2. Provincial Nominee Program (PNP)
Provinces and territories in Canada can nominate individuals and families who wish to settle in their province or territory based on criteria set by the province. The first thing you need to do is apply to the PNP in the province or territory where you want to settle. You must have the skills, education and work experience you will need to settle in Canada and support yourself and your family.
The province or territory will assess if you meet their economic or labour market needs. After the province or territory approves your application, your next step is to apply for permanent residence. The province or territory will let you know whether you must apply through the Express Entry system or through regular application process.
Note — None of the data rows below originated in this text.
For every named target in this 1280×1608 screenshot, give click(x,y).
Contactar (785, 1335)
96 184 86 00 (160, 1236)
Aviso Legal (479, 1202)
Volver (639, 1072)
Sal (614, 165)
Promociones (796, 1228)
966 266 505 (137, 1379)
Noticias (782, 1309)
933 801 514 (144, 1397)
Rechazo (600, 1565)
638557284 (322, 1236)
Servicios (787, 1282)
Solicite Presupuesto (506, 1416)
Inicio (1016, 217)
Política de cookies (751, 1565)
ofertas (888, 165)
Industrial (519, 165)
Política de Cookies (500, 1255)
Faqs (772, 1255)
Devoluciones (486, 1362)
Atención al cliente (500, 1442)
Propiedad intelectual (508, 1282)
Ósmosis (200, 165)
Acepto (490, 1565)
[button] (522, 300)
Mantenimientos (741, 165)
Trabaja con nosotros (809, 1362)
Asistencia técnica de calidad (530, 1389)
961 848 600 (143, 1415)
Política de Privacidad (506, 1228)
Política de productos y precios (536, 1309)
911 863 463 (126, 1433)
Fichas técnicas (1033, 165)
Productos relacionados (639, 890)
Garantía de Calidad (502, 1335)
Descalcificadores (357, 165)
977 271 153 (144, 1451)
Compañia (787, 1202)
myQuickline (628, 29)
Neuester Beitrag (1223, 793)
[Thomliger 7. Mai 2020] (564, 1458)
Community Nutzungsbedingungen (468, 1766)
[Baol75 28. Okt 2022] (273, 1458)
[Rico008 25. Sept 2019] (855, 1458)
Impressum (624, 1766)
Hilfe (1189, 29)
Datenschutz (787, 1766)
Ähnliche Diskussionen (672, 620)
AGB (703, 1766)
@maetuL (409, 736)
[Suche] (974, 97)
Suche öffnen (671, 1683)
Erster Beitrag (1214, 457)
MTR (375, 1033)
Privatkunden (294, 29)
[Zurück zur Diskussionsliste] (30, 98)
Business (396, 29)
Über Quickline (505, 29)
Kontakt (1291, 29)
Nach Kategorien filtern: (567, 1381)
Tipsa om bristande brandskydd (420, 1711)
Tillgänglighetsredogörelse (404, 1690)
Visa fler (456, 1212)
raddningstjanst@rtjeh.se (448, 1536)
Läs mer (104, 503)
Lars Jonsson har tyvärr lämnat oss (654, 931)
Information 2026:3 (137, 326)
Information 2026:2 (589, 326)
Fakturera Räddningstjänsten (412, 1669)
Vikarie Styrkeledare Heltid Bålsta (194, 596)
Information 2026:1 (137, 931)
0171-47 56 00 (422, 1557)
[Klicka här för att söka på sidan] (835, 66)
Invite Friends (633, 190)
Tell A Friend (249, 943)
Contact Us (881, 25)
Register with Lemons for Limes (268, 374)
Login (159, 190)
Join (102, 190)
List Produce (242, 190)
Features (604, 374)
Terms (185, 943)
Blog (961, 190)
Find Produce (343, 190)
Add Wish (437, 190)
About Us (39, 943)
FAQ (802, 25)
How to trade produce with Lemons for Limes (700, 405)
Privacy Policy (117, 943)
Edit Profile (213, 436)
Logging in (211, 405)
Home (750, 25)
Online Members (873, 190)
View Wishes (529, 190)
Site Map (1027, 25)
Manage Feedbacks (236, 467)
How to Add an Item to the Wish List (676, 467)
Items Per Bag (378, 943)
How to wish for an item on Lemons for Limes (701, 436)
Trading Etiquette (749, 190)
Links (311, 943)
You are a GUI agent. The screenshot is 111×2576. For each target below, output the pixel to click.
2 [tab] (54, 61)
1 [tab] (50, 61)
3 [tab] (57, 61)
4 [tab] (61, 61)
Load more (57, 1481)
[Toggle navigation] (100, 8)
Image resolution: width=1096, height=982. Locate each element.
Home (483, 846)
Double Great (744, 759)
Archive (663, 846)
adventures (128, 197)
Some provinces can nominate nurses through the PNP pathways:
a) British Columbia Skills Immigration Stream – Health Care Professional Category
Health care workers are in demand across British Columbia. If you are a physician, nurse, psychiatric nurse or allied health professional, you may be eligible to under this program. You can apply to the BC PNP through the Skills Immigration – Health Care Professional category if you have a job offer for an indeterminate full-time position from one of B.C.’s five regional health authorities or the Provincial Health Services Authority. You must be registered with the College of Registered Nurses of BC, or the College of Registered Psychiatric Nurses of BC. You must have a minimum of two years of directly related work experience. If you are working in a TEER Category 2/3 occupation, you must submit a language proficiency test result showing you have obtained a minimum score equal to or greater than a benchmark 4 under the Canadian Language Benchmark 2000 (CLB) in all four competencies: listening, speaking, reading and writing.
b) Saskatchewan International Skilled Worker: Employment Offer Category (Healthcare Worker EOI)
This stream is for skilled workers who have been working for at least six months (780) of full-time (30+ hours per week) for the employer offering you the permanent job and have a temporary work permit as Physician, Nurse and Other health professional.
To be eligible, you must have a valid work permit and have a permanent, full-time job offer from: The Saskatchewan Health Authority; The Saskatchewan Cancer Agency or Another publicly funded health employer; and have a valid SINP Job Approval Letter.
c) Ontario Express Entry Human Capital Priorities stream
You must have a valid profile in Immigration, Refugees and Citizenship Canada’s (IRCC’s) Express Entry system and receive a Notification of Interest from Ontario before you can apply online to be nominated by the Ontario government for permanent residence.
For work experience, you must decide if you want to be assessed under the Federal Skilled Workers Program or Canadian Experience Class. You must have a Canadian bachelor’s, master’s or PhD degree or its equivalent in another country. You must also be able to understand, read, write and speak either English or French at a Canadian Language Benchmark (CLB) level 7 or higher.